Passage:
§ §
Archive for January, 2007
The “Everyday Cheapskate,” Mary Hunt, advised this week that the more you learn about coffee the less, you’ll spend. I went high-tech some years ago with Cuisinart’s Automatic Grind & Brew Thermal ™. It makes great coffee and preserves it well by percolating directly into a stainless steel carafe. I get up early for a fresh-made cup and set the remainder at bed-side for my wife to enjoy as an eye-opener. She was the one who pointed out Hunt’s article to me, which suggested that roasting your own beans makes the brew “infinitely better tasting” at half the price. That is good, because after reading this, I immediately bought a $400 Swissmar Bravi and fired it up this weekend — the distinctive, but not unpleasant, smell of roasted coffee fills my home as I write. (My daughter thought I’d been boiling down maple syrup.)
The Bravi manufacturer leaves nothing to chance. For example, in the coffee roaster’s product guide they begin by saying “Keep the instructions (sic) manual.” The Swissmar engineers then specify that their customers “always use exactly one-half pound (225 g)…no more, no less.”** The machine offers a variety of roasting levels to a maximum of “Espresso,” which “comes very close to the edge of ruin.” Taking no chances, I went far lower than that extreme roast my first time around!
§ §
Assignment 1:
Echo everything in the coffee post from "Archive for January, 2007" down to "down maple syrup.)".
Assignment 2:
Write what comes next in the coffee post, picking up after its final sentence.
The lines that come next are separate material.

Data segment:
§ §
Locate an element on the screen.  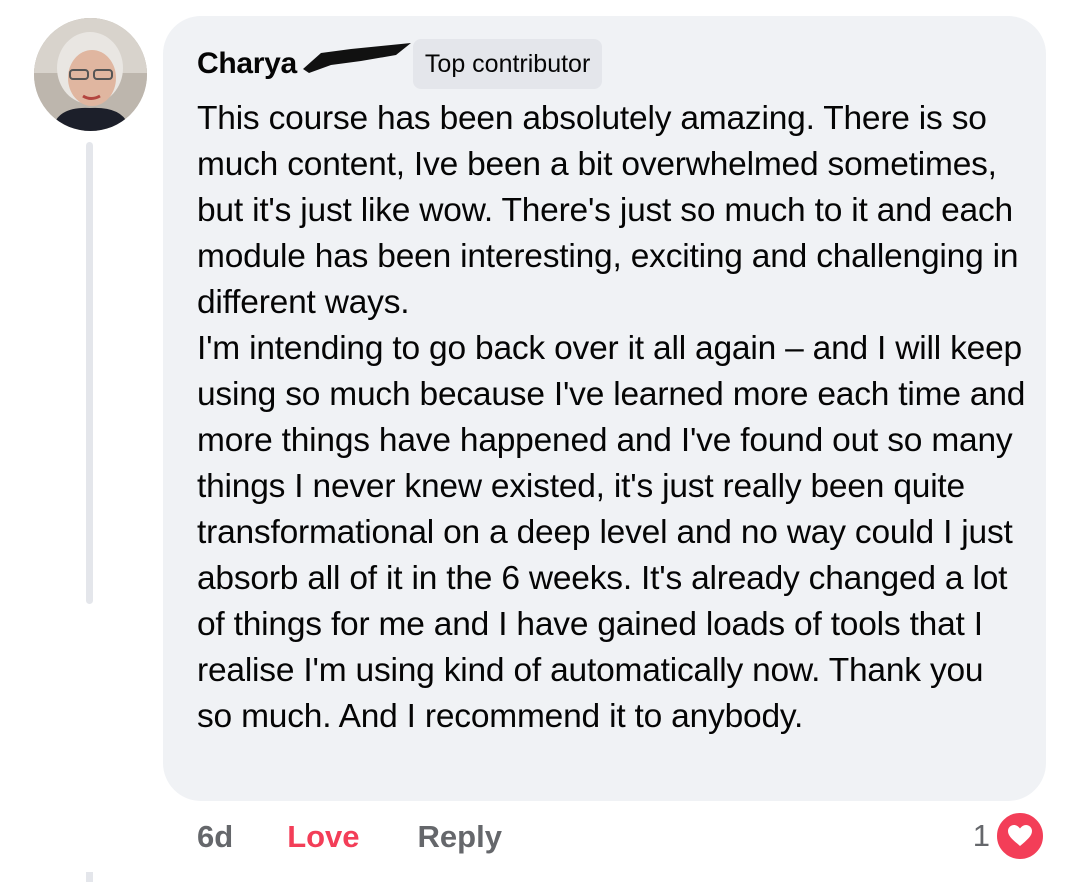
author-name: Charya is located at coordinates (247, 64).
§ §
Expected output 1:
Archive for January, 2007
The “Everyday Cheapskate,” Mary Hunt, advised this week that the more you learn about coffee the less, you’ll spend. I went high-tech some years ago with Cuisinart’s Automatic Grind & Brew Thermal ™. It makes great coffee and preserves it well by percolating directly into a stainless steel carafe. I get up early for a fresh-made cup and set the remainder at bed-side for my wife to enjoy as an eye-opener. She was the one who pointed out Hunt’s article to me, which suggested that roasting your own beans makes the brew “infinitely better tasting” at half the price. That is good, because after reading this, I immediately bought a $400 Swissmar Bravi and fired it up this weekend — the distinctive, but not unpleasant, smell of roasted coffee fills my home as I write. (My daughter thought I’d been boiling down maple syrup.)

Expected output 2:
The moment of truth will come tomorrow morning when I make coffee with my home-roasted beans (Sumatra Mandheling). It had better be good, because I figure that, given the $6 per pound savings in beans and assuming a production rate of 40 cups of coffee per pound, the payback period will be two years. If the brew gets a “boo,” that will seem like an eternity to a ‘caffiend’ like me.
*Coffee trees produce a red “cherry” that peels back to the core green-bean
**At Ubersite, which “capitalizes on random, chaotic, unpredictable, flexible, bizarre human behavior,” I found these humorous comments (censored) on whether one ought to bother weighing:
I’m too lazy to actually measure the coffee out, so I just dump some in and try to visually judge how much I’ll need to brew a pot. Each day I stare while it’s brewing, tingling with anticipation… “today it’s going to be perfect.” No matter what, I either get really strong goo, or light brown water. Wouldn’t I be so much happier if I just measured?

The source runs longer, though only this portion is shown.